Says Justice Department 'overreached' in collecting data on steroid use by MLB players

August 27, 2009 06:07 PM ET

Computerworld - A federal appeals court this week ruled that government investigators cannot retain incriminating information found in electronic searches unless it is within the scope of a search warrant.

The U.S. Circuit Court of Appeals for the Ninth Circuit, in a 9-2 vote, rejected arguments by the U.S. Justice Department that it be allowed to retain and use all of the data that it seized in 2004 as part of a federal investigation into the use of illegal substances use by Major League Baseball players.

In a 63-page decision, the court disputed the Justice Department's argument that it should be allowed to retain and use information not included in its original search warrant because it came into "plain view." The court contended that the so-called "plain view doctrine," which allows investigators to seize evidence without a warrant if it was found in plain view during a legitimate search, does not extend to electronic searches.

"This was an obvious case of deliberate overreaching by the government in an effort to seize data as to which it lacked probable cause," wrote Chief Judge Alex Kozinski in the majority opinion.

The case involves the federal government's investigation of the Bay Area Lab Cooperative (Balco), which was suspected of providing illegal steroids to professional baseball players. As part of that inquiry, investigators sought and obtained a warrant to search the computers of Comprehensive Drug Testing, Inc. (CDT) for the test records of 10 specific players. CDT conducts drug tests for the Major League Baseball Players Association, the union representing the players.

The warrant issued in the Central District of California allowed the government investigators to search through computer files for the records of 10 players they suspected had tested positive for illegal substances. When the warrant was executed however, investigators seized and reviewed the CDT test records of hundreds of other major league players.

In its response to the appeal filed by the union, the government argued that it had stumbled upon the broader information while searching for the results of the players listed in the warrant. The players union and the testing company argued that the government had no right to seize the results of any player other than the 10 named in the search warrant, and asked the court to force the government to abandon the disputed data.

In his ruling, Kozinski said government investgators had willfully disregarded many of the caveats in the warrant to obtain the disputed data. Therefore, he said, the government should not be allowed to "benefit from its own wrongdoing" by retaining the "wrongfully obtained" data. He called the government "too clever by half" in asking that the plain view doctrine be applied in this case.

On a broader note, Kozinski said the government cannot apply the plain view doctrine to searches involving computer data. Electronic searches would regularly require the opening of many files to find one, he said.

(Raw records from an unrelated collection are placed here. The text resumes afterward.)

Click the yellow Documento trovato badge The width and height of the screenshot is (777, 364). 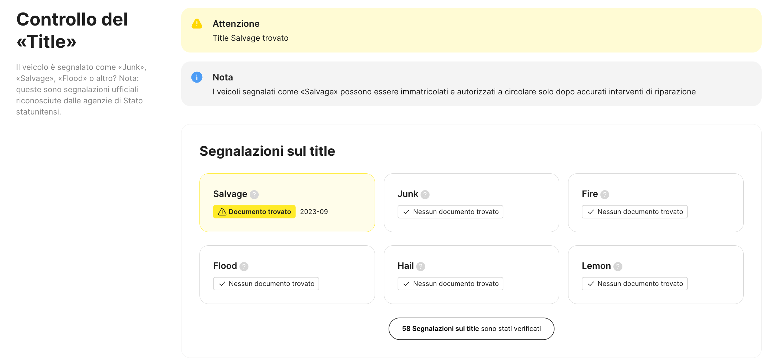tap(254, 212)
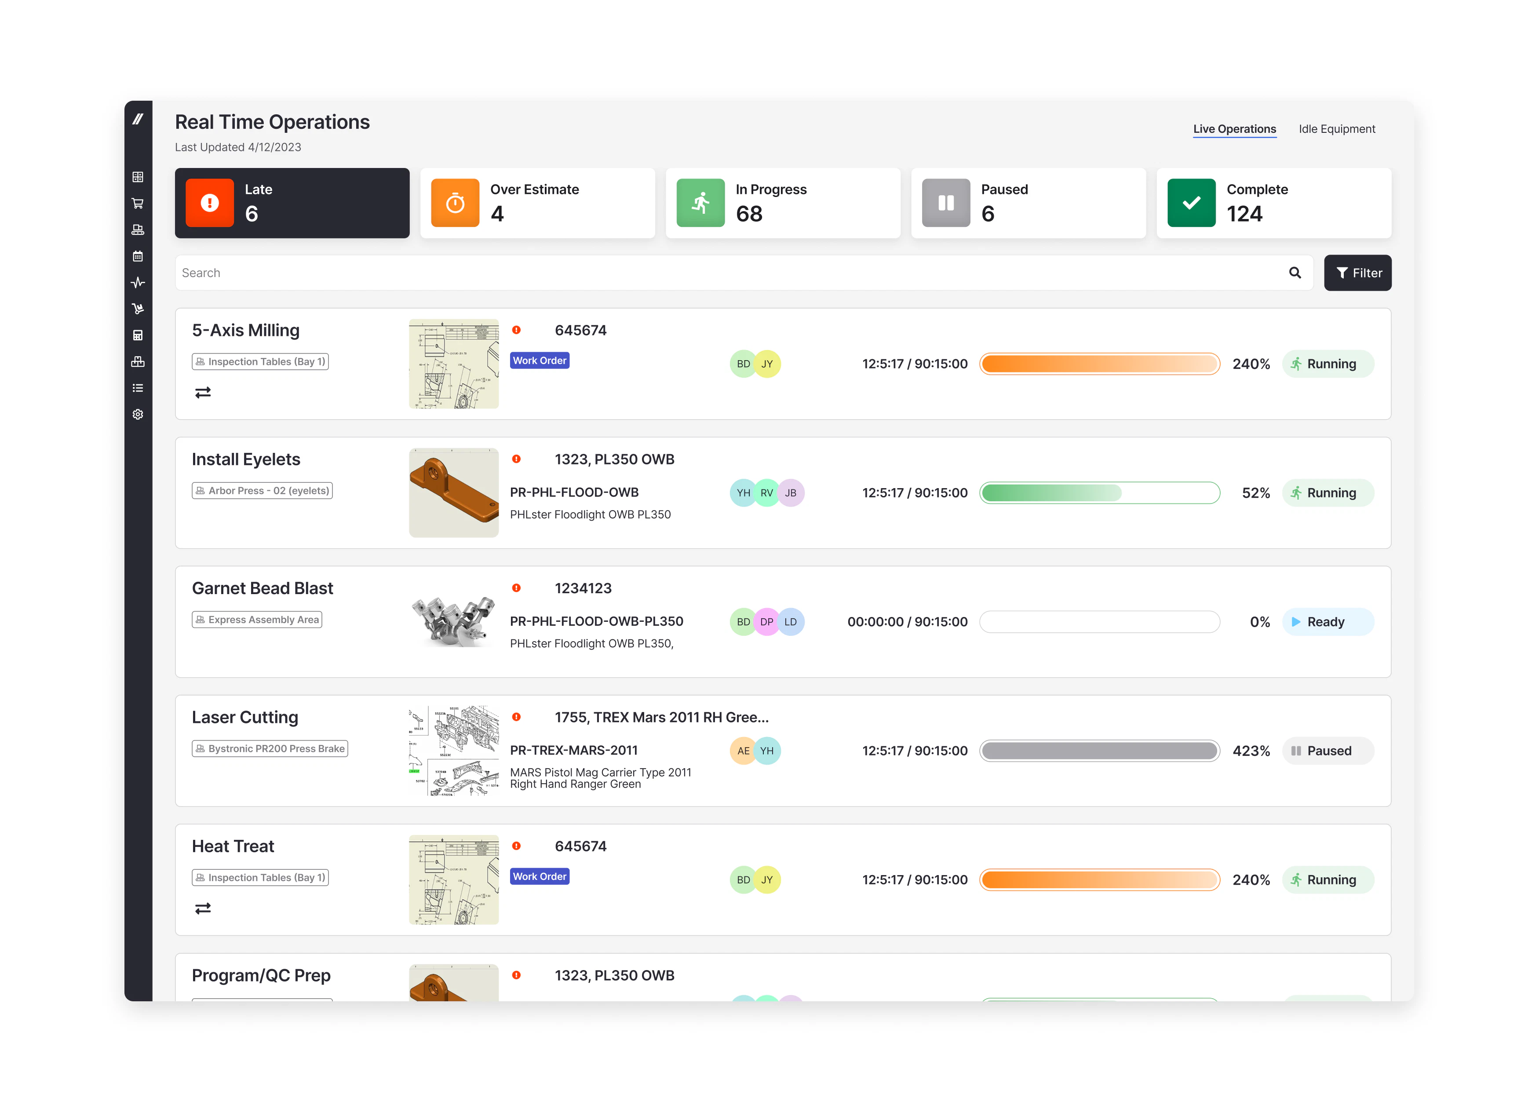Open the Filter options
Screen dimensions: 1539x1102
click(x=1357, y=272)
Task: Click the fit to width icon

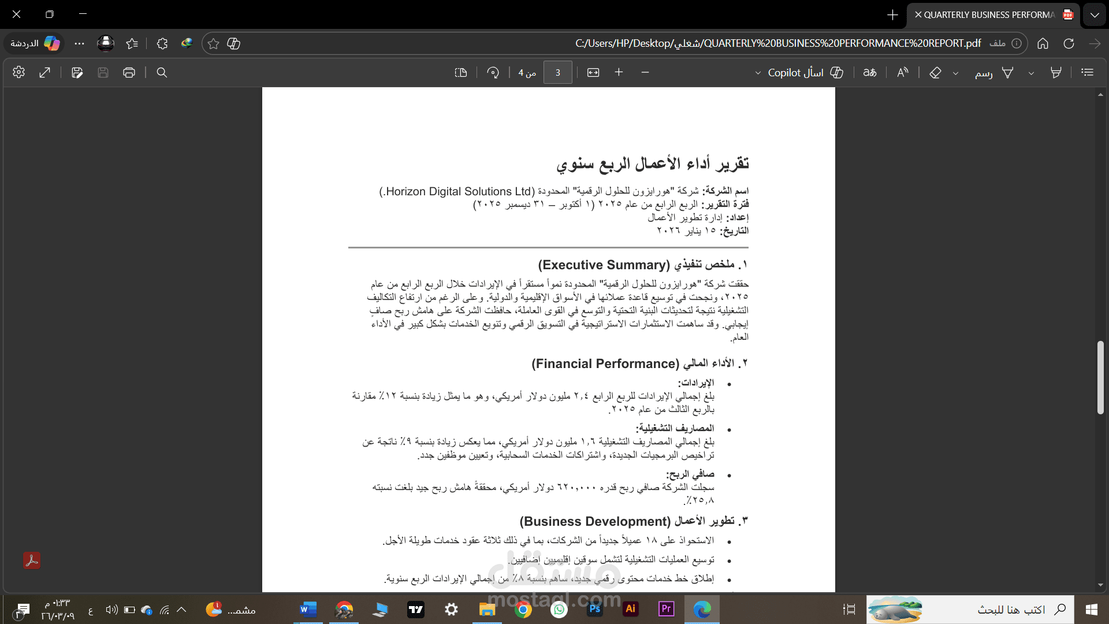Action: (593, 72)
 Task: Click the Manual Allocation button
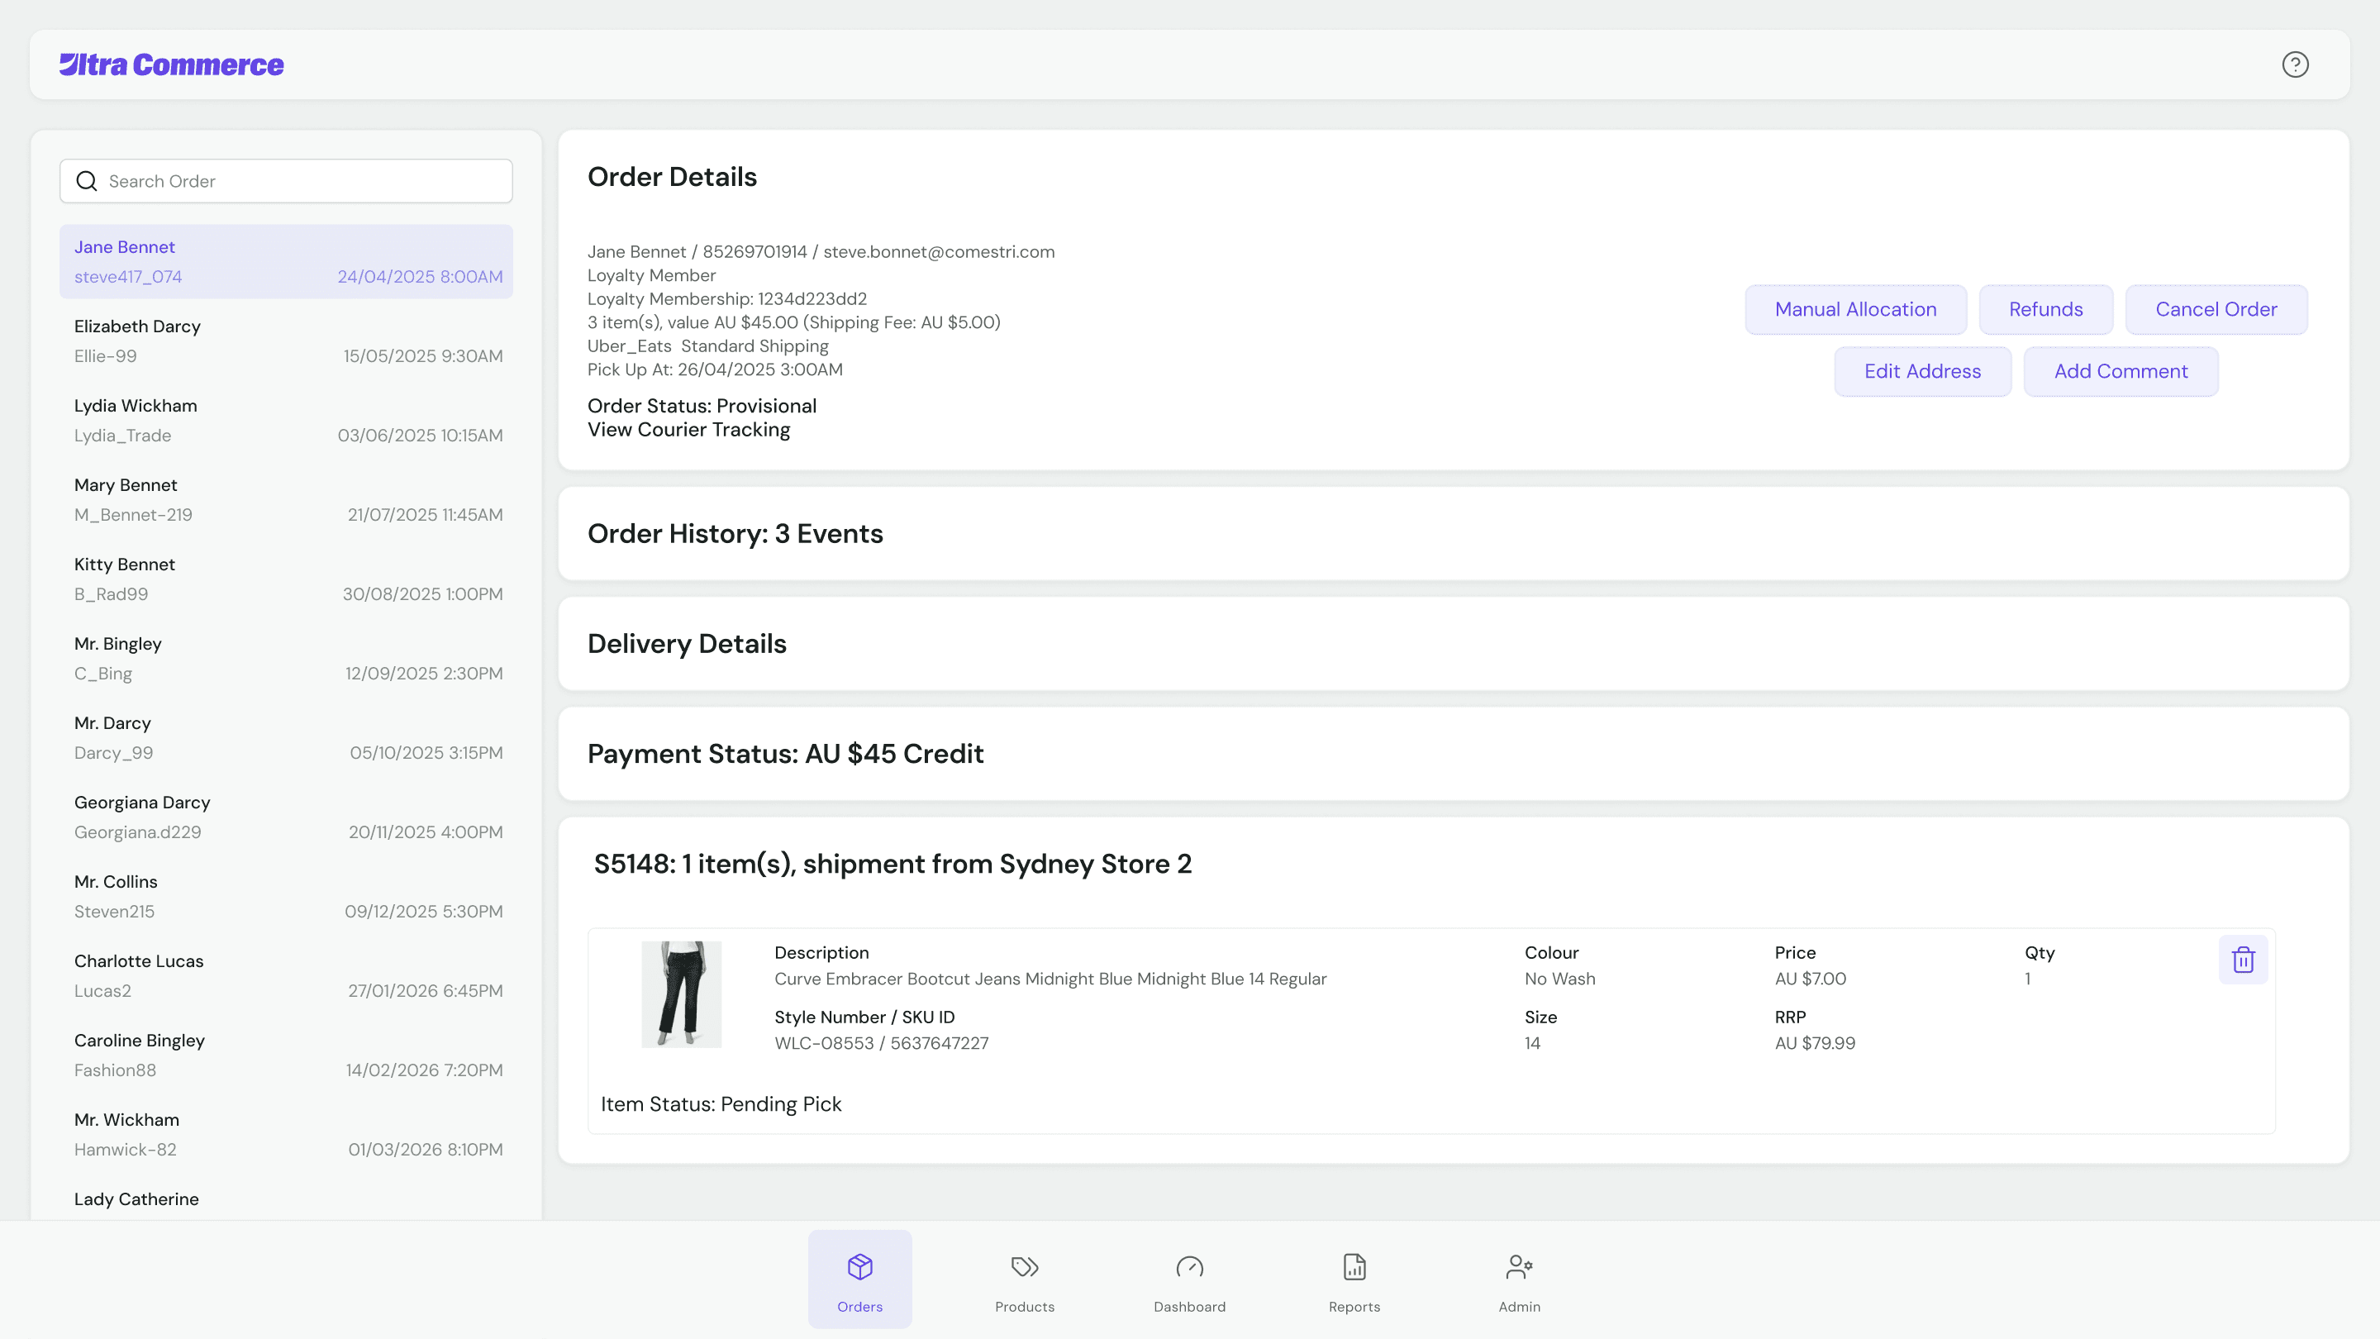(x=1854, y=310)
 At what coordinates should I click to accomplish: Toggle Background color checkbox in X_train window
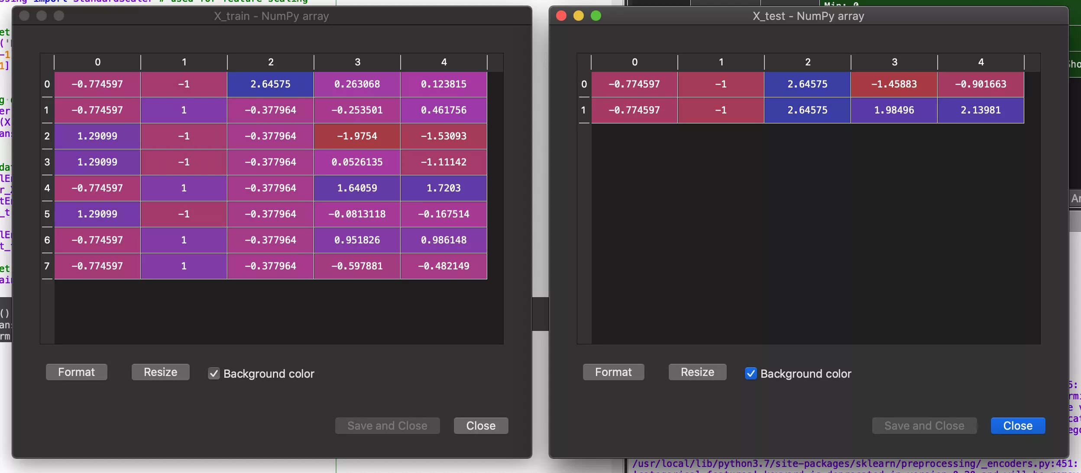click(214, 373)
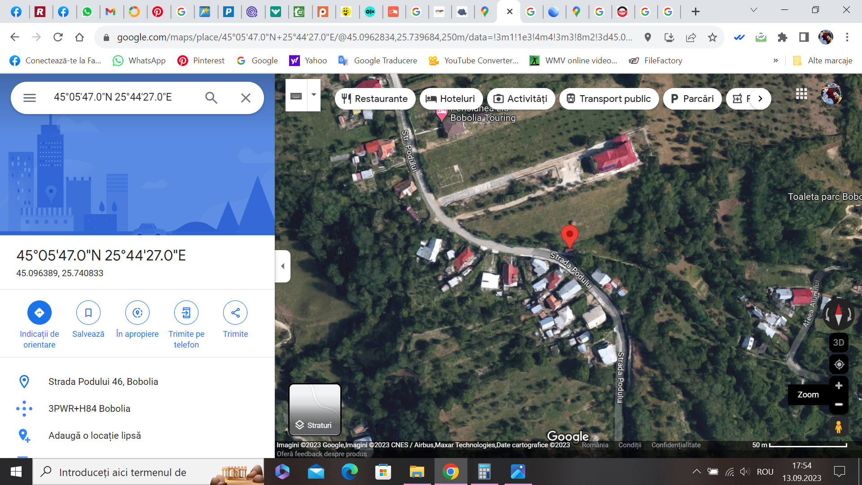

Accepting the government's argument would give its prosecutors too much incentive to seize as much electronic data as they can despite limitations set in a search warrant, Kozinski said. "Why stop at the list of all baseball players when you can seize the entire directory? Why just that directory and not the entire hard drive? Why just this computer and not the one in the next room and the next room after that? Can't find the computer? Seize the zip disks under the bed in the room where the computer once might have been," he wrote.

Going forward, the government should "forswear reliance" on any stipulations in warrants to search electronic data, Kozinski wrote. If the government does not accept such a waiver, the judge authorizing a warrant should call on a third party to segregate the data under court supervision, he said.